# GIVEN REQUEST
In the forum thread below, why does Tice say the opening flute chord in the second piece recalls a part of the 'Dennis steals the Embryos' track from Jurassic Park? Answer in one to three sentences.

# READING PASSAGE

+-------+

Here ya go folks. Hope you like it. All BHCT.

Steve


----------



## wilifordmusic (Feb 28, 2019)

Ooops. Forgot to post this one in the last batch. Mostly BHCT with a little help from SA Studio Strings.
A nice contrast to "The Storm".

Hope you like this one too.

Steve


----------



## Tice (Feb 28, 2019)

Oh, I really like how much power you're getting out of the brass section! Very powerful chords and instrumentation!
In the second one the opening flute chord strongly reminds me of a part of the 'Dennis steals the Embryos' track from Jurassic Park, except Williams built it with brass mostly. But very much the same chord make-up and even pitch.


----------



## BlackDorito (Feb 28, 2019)

Night Winds is evocative and left me wondering what happens next in that piece. Hope you have a chance to extend it.


----------



## wilifordmusic (Mar 1, 2019)

+-------+

# MATERIAL PROVIDED
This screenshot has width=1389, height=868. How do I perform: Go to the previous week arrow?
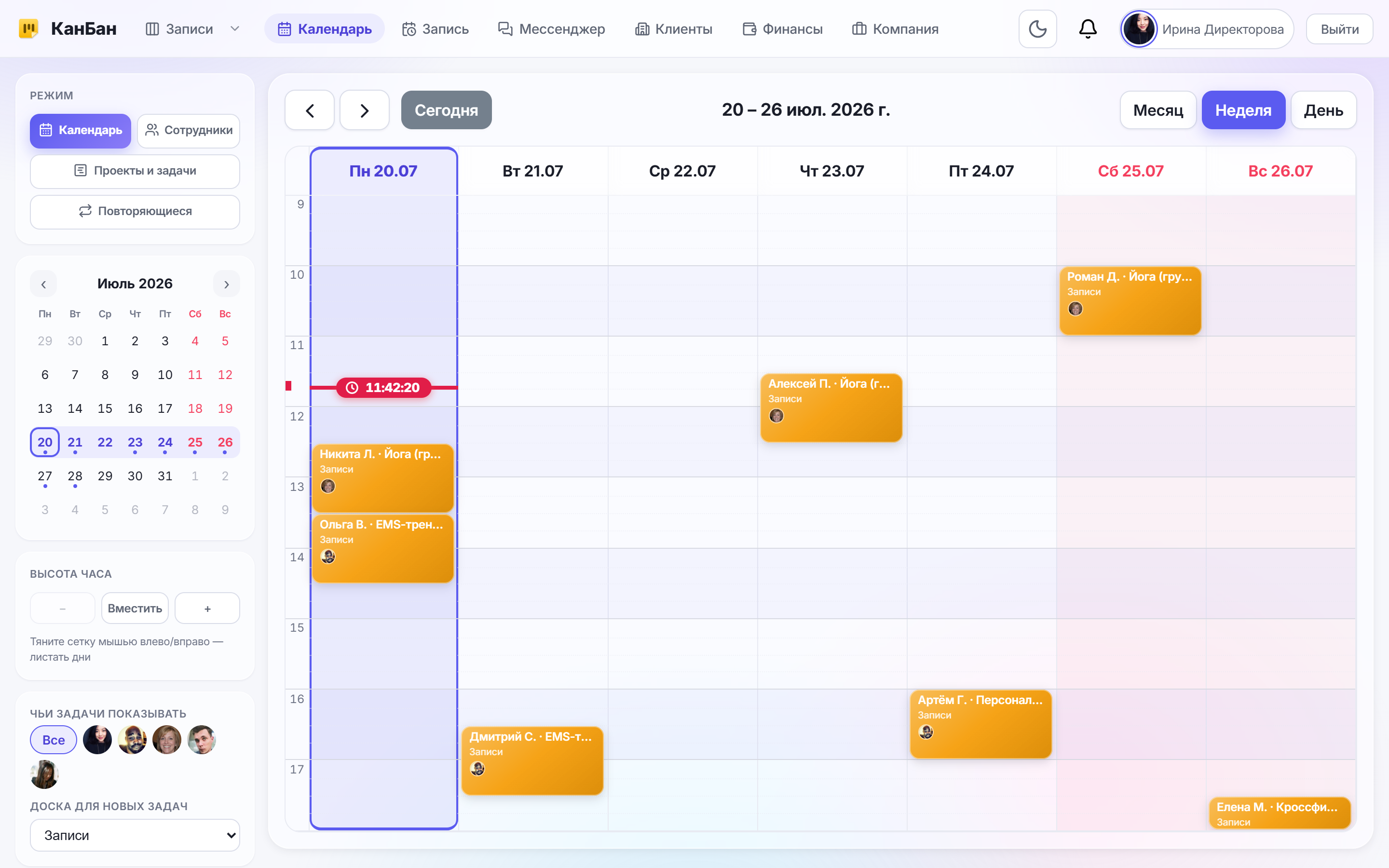[309, 109]
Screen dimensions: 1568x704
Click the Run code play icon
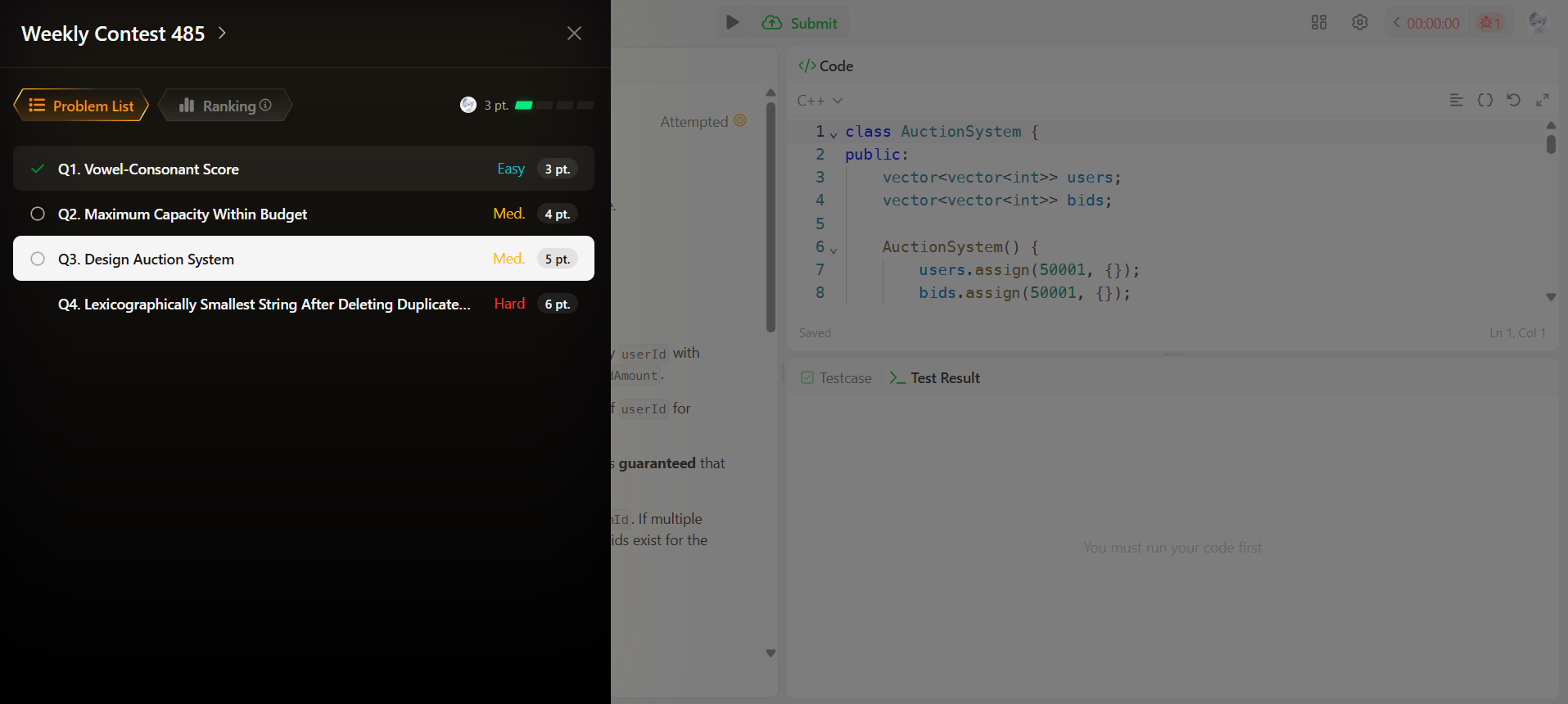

+-------+

# EXPECTED ANSWER
Tice says it has very much the same chord make-up and even the same pitch as that part of the Jurassic Park track. The difference Tice notes is that Williams built it mostly with brass rather than flute.